Today, analytics consultants typically use a blend of media mix modeling with attribution, especially if their business conducts sales both online and in-store. However, using either of these methods as the primary means for demonstrating ROI and guiding marketing strategies has its limits. These models only go to show correlation between past marketing efforts and business outcomes, and as we all know, correlation does not imply causation.

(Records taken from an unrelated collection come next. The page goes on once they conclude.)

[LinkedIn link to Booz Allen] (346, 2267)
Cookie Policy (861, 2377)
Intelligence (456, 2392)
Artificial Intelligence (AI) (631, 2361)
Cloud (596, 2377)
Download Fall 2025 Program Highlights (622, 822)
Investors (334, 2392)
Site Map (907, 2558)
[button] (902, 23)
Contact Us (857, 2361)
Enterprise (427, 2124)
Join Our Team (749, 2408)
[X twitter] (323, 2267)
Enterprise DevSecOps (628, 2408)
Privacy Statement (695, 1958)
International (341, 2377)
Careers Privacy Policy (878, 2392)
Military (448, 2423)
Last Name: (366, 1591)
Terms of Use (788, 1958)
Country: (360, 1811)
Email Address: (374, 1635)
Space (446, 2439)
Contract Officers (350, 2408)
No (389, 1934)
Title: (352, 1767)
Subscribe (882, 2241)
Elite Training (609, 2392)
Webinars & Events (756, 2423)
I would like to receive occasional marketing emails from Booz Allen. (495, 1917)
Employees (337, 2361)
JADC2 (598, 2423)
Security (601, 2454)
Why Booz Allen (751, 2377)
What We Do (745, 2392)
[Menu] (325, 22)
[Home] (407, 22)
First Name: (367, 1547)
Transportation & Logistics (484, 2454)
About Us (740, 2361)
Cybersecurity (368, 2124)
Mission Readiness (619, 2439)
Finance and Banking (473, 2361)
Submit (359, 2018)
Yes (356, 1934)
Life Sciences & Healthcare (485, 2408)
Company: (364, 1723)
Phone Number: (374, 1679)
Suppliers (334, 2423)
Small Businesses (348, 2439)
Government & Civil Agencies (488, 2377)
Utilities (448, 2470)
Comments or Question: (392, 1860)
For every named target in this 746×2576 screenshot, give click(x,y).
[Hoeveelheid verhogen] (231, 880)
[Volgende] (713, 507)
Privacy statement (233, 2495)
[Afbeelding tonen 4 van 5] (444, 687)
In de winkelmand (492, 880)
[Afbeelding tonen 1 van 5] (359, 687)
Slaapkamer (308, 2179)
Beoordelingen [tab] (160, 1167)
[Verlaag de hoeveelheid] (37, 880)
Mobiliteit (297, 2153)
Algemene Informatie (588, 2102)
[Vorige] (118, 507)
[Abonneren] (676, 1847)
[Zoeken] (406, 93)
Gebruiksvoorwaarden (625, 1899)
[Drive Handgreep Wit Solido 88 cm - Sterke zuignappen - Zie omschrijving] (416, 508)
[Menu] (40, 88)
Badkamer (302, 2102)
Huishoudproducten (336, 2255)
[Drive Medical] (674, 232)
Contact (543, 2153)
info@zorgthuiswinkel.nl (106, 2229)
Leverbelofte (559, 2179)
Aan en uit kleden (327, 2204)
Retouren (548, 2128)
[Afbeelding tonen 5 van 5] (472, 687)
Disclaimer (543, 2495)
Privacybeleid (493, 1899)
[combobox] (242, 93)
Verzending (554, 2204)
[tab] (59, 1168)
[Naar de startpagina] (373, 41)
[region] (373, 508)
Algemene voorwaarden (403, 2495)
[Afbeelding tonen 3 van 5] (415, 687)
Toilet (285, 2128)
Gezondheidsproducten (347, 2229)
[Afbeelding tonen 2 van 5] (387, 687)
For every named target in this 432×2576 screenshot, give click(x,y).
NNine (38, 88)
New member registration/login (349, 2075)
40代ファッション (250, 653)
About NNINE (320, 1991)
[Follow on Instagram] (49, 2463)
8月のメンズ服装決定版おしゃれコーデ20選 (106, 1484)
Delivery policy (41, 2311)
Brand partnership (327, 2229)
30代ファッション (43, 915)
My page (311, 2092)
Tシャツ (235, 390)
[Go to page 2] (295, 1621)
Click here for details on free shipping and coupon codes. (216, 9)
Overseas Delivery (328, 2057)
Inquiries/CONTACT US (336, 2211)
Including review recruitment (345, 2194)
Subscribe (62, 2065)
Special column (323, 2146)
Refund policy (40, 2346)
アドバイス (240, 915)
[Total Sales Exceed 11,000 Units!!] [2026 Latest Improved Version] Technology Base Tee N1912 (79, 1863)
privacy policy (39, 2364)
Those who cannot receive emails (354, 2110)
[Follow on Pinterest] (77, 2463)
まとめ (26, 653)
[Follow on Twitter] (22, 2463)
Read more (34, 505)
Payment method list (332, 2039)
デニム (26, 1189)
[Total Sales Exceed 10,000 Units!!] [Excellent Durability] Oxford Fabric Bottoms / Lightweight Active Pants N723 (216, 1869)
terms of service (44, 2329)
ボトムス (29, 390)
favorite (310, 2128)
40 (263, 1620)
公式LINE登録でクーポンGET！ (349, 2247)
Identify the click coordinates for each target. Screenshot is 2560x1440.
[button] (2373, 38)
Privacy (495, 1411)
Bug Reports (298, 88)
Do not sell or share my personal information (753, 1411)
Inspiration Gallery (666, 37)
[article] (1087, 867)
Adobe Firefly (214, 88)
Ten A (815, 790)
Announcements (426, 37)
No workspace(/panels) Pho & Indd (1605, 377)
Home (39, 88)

Ultimately, media mix and attribution models cannot acknowledge the consumer as part of their formula. These methods suggest that if businesses invest a certain amount of money in marketing through a new channel, consumer perspectives will change. If you know anything about human behavior, you know this is rarely the case. Rather, consumer actions are both independent and fluid, yet highly influenced by social networks and market conditions.
Attribution models inform businesses on what happened (or what could happen), but not how to get there. Only by predicting consumer behavior are businesses able to achieve accurate models that direct them to influence consumer action in their favor.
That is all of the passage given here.